# What to do with older compounds???



## benelli/girl (Feb 16, 2012)

I have 3 older bows that I would like to find new homes for. I am interested in finding a club or church or school ,some kind of organization maybe. If anyone knows of such a group please let me know, thanks


----------



## 12970 (Apr 19, 2005)

I would suggest Donate them to the Demmer Center at Michigan State University they have a Range where Boy Scouts and other Groups can learn Archery. The Demmer Center have a decent Range and a 3D Course. 
Newaygo1


----------



## C20chris (Dec 4, 2007)

I have posted them on craigslist before for $20 for my time and ideally for a new/young shooter. When they show up I tell them to keep their money and enjoy the sport. Might be able to get away with a creative FB marketplace post that doesn't get flagged. Or try on here.


----------



## stickbow shooter (Dec 19, 2010)

I have several older compounds Golden Eagles,PSE (late 80s models and early 90s), still take them off the hooks and shoot them once in awhile.
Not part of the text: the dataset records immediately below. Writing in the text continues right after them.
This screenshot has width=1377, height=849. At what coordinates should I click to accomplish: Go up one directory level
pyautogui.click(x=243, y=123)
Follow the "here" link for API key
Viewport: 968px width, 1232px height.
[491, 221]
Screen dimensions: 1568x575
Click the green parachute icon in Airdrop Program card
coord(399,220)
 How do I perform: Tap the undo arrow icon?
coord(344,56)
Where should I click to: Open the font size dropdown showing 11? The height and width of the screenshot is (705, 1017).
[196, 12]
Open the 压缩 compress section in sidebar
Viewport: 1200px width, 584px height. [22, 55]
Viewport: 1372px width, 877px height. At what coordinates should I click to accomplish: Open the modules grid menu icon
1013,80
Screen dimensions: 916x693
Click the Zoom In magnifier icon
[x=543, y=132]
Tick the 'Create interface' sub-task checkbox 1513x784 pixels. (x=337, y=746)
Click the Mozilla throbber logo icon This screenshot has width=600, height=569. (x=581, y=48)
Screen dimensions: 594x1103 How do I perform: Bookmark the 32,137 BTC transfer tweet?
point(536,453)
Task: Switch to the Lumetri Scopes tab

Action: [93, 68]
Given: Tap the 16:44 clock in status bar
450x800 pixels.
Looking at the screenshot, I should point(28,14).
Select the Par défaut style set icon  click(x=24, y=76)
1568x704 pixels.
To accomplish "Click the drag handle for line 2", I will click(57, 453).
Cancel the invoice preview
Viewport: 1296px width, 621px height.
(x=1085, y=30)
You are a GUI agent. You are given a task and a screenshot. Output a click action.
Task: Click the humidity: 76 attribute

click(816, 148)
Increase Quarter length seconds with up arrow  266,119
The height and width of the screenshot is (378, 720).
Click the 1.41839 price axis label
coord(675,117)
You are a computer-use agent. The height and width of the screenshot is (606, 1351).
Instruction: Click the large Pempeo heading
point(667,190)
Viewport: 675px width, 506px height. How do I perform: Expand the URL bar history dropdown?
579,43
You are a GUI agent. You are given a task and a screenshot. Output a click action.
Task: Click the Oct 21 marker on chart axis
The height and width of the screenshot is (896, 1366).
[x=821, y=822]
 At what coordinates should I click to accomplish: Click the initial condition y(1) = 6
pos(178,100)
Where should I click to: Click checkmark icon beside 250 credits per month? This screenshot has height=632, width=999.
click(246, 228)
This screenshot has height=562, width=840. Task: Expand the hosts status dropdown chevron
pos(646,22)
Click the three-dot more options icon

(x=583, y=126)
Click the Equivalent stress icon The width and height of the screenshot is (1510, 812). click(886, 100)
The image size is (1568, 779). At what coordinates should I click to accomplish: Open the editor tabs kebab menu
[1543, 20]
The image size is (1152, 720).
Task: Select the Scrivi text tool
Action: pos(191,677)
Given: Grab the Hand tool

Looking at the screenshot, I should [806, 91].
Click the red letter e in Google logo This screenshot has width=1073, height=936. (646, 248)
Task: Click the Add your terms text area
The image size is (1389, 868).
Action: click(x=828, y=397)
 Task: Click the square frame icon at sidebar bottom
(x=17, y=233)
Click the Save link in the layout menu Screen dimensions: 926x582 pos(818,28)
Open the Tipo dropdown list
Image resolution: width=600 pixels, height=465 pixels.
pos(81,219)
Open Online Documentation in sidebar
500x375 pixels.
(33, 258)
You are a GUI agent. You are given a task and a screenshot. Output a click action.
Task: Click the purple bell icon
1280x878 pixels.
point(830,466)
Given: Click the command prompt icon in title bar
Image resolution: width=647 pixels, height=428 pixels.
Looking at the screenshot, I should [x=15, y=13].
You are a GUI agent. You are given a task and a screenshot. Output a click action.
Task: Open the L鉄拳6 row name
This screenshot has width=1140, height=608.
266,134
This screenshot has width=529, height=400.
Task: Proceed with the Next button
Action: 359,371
This year I'm going to take out a Golden Eagle Orion 3.# 65-#80 . Going to use Easton 2219 shafts tipped by either Wensel Woodsmans or Simmons Swamp Sharks. It was my favorite compound threw the years, figured hit the woods with the old girl again.


----------



## benelli/girl (Feb 16, 2012)

Thank you guys for your suggestions, they have found new homes. I look forward to hearing about the new experiences. Feels great donating to new archers/hunters.


----------



## MallardMaster (Nov 17, 2003)

I had to chuckle in reading this post. I am actually in the process of trying to find all of my old bows back from those that I sold/gave them too. I kind of want them for display in my house.


----------